#### [WORK ORDER]
Look through the listing below and write out exactly the lines from the line with "Instruction: Collapse the" to the line with "Given: Open the calendar icon for start date", both included, and no others.

#### [SUPPLIED INFORMATION]
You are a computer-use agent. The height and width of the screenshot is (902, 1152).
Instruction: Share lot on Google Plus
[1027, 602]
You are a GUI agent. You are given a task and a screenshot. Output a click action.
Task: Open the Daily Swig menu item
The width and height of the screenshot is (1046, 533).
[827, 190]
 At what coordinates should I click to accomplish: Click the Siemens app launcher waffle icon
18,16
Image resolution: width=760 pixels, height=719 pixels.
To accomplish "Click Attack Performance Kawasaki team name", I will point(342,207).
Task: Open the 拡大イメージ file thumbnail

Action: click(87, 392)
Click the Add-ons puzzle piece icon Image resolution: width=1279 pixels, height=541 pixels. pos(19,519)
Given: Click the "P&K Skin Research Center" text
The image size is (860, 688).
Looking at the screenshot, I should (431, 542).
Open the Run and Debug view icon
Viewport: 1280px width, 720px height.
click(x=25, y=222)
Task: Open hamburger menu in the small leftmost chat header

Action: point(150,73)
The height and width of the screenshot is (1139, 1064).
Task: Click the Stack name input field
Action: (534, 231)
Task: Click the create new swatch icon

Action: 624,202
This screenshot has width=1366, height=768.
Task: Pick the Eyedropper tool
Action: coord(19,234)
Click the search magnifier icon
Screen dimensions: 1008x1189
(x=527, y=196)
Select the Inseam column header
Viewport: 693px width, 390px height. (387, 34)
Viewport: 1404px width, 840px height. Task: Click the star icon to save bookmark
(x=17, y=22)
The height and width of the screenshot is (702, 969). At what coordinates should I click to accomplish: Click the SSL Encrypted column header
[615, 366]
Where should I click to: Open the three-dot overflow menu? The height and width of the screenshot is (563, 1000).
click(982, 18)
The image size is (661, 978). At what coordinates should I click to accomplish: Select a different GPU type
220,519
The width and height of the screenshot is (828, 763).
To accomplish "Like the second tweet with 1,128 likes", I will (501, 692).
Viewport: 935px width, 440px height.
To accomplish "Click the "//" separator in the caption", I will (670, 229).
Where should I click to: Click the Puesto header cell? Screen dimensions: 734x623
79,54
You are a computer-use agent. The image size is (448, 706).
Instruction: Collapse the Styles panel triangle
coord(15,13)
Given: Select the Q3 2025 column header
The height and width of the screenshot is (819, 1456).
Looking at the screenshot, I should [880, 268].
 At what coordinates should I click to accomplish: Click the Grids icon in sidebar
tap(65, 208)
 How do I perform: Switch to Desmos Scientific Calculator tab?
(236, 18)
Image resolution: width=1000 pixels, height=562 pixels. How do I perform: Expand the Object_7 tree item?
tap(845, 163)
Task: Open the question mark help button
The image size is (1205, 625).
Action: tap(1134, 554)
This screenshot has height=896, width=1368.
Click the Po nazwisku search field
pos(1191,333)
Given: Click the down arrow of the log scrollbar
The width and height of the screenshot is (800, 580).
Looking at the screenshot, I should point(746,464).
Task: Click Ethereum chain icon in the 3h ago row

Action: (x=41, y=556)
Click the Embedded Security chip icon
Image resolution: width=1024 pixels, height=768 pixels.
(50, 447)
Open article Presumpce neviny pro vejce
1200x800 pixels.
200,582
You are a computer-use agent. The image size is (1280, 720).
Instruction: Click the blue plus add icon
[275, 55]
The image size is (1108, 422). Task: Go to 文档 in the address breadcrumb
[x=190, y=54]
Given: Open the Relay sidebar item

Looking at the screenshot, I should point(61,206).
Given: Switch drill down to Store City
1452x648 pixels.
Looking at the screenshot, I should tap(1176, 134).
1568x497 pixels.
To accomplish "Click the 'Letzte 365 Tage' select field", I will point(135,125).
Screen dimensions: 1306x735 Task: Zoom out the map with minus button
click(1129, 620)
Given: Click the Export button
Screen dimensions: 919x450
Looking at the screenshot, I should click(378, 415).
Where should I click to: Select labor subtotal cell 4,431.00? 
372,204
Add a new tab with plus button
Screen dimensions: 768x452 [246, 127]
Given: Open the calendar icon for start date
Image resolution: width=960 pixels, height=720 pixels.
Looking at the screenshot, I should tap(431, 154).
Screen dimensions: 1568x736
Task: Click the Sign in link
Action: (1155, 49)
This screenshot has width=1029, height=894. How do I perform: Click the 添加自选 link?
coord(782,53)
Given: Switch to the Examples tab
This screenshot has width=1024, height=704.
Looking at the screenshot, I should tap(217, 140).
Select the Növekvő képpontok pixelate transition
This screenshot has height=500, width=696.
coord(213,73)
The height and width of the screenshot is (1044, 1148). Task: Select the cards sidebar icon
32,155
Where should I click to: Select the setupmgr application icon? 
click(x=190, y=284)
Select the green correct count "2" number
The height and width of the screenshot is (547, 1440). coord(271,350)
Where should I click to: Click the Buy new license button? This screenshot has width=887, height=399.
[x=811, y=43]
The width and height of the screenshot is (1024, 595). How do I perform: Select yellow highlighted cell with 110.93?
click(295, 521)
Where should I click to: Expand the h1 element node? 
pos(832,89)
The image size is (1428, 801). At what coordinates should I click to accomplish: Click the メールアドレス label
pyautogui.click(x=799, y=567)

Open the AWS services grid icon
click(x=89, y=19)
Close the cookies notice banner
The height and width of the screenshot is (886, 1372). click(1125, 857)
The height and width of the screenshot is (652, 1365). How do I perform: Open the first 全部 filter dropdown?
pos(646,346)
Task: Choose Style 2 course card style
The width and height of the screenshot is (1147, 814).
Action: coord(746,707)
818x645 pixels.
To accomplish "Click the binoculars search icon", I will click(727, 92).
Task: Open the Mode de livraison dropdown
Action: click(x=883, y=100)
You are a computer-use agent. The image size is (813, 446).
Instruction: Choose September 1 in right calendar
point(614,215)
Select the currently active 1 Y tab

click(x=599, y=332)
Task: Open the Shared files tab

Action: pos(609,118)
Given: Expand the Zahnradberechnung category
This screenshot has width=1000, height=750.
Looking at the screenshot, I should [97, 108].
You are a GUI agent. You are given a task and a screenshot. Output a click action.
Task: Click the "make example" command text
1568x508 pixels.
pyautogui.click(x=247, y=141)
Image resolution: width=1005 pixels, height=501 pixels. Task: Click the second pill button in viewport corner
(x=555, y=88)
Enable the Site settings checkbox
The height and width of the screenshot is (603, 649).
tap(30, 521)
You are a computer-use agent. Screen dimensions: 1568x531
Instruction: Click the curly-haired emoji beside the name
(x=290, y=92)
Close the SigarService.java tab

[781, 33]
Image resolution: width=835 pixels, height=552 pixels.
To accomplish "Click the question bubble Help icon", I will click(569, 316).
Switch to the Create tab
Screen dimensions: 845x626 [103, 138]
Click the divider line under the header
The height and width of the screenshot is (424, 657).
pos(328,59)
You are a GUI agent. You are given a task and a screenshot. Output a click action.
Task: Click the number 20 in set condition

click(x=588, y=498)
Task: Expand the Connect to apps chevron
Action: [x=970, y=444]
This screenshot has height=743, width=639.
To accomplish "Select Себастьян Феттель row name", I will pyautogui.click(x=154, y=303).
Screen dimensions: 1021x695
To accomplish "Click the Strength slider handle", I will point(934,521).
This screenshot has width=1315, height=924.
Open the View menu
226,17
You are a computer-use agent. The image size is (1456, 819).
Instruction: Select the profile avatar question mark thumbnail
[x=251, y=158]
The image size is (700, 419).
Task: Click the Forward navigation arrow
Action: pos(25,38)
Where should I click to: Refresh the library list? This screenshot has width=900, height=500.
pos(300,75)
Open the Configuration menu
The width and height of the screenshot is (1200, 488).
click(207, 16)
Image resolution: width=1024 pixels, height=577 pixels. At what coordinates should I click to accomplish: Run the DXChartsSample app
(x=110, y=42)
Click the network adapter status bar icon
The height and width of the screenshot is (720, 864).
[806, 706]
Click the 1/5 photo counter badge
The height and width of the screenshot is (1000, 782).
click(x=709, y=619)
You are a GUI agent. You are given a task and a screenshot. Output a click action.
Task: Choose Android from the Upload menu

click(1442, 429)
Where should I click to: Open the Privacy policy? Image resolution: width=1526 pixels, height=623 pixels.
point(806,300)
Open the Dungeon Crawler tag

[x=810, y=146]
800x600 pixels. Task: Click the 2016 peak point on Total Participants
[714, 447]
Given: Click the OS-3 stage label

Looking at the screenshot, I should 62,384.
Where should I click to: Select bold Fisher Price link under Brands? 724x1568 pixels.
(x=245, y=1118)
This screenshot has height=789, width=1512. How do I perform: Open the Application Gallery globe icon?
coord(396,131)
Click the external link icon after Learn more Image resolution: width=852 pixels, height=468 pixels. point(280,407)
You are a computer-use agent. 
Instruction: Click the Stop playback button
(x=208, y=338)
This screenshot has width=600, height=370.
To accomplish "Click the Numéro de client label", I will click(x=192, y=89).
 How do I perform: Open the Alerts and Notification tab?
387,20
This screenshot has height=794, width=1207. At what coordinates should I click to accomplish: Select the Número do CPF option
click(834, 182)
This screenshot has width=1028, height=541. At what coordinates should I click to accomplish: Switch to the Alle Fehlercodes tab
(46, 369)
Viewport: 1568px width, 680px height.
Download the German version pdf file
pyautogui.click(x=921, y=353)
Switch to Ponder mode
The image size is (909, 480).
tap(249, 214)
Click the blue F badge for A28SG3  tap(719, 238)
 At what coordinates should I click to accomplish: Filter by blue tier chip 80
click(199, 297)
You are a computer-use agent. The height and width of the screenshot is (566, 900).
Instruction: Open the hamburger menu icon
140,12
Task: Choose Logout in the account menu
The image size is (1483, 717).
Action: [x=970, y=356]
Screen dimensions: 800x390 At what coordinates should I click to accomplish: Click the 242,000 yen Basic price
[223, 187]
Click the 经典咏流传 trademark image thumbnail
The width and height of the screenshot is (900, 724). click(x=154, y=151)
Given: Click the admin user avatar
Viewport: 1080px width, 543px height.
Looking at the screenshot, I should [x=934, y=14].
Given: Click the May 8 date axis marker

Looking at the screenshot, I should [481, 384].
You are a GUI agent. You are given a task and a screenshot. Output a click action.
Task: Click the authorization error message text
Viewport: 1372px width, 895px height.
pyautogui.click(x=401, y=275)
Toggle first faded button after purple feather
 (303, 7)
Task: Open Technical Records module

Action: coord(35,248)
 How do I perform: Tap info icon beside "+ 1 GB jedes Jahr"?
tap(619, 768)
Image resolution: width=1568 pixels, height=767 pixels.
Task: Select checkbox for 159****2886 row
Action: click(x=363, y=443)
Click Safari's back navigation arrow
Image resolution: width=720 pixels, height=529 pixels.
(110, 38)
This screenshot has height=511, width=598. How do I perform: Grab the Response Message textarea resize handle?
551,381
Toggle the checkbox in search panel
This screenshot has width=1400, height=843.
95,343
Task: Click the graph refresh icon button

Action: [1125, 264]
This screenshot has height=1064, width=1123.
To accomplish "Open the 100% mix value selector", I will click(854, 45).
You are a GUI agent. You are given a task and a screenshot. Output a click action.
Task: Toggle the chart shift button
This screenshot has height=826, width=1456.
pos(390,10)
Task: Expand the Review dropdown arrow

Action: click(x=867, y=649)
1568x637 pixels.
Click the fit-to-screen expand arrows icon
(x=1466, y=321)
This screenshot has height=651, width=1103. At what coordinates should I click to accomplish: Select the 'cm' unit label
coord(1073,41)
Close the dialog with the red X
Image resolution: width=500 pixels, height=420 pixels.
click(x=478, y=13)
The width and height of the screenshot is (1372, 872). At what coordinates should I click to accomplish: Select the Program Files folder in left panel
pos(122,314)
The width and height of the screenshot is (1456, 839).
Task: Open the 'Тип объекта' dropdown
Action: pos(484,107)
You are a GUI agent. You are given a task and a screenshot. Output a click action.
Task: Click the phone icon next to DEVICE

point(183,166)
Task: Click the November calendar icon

#### [OUTPUT OF THE EXERCISE]
Instruction: Collapse the Styles panel triangle
coord(15,13)
Given: Select the Q3 2025 column header
The height and width of the screenshot is (819, 1456).
Looking at the screenshot, I should [880, 268].
 At what coordinates should I click to accomplish: Click the Grids icon in sidebar
tap(65, 208)
 How do I perform: Switch to Desmos Scientific Calculator tab?
(236, 18)
Image resolution: width=1000 pixels, height=562 pixels. How do I perform: Expand the Object_7 tree item?
tap(845, 163)
Task: Open the question mark help button
The image size is (1205, 625).
Action: tap(1134, 554)
This screenshot has height=896, width=1368.
Click the Po nazwisku search field
pos(1191,333)
Given: Click the down arrow of the log scrollbar
The width and height of the screenshot is (800, 580).
Looking at the screenshot, I should point(746,464).
Task: Click Ethereum chain icon in the 3h ago row

Action: (x=41, y=556)
Click the Embedded Security chip icon
Image resolution: width=1024 pixels, height=768 pixels.
(50, 447)
Open article Presumpce neviny pro vejce
1200x800 pixels.
200,582
You are a computer-use agent. The image size is (1280, 720).
Instruction: Click the blue plus add icon
[275, 55]
The image size is (1108, 422). Task: Go to 文档 in the address breadcrumb
[x=190, y=54]
Given: Open the Relay sidebar item

Looking at the screenshot, I should point(61,206).
Given: Switch drill down to Store City
1452x648 pixels.
Looking at the screenshot, I should tap(1176, 134).
1568x497 pixels.
To accomplish "Click the 'Letzte 365 Tage' select field", I will point(135,125).
Screen dimensions: 1306x735 Task: Zoom out the map with minus button
click(1129, 620)
Given: Click the Export button
Screen dimensions: 919x450
Looking at the screenshot, I should click(378, 415).
Where should I click to: Select labor subtotal cell 4,431.00? 
372,204
Add a new tab with plus button
Screen dimensions: 768x452 [246, 127]
Given: Open the calendar icon for start date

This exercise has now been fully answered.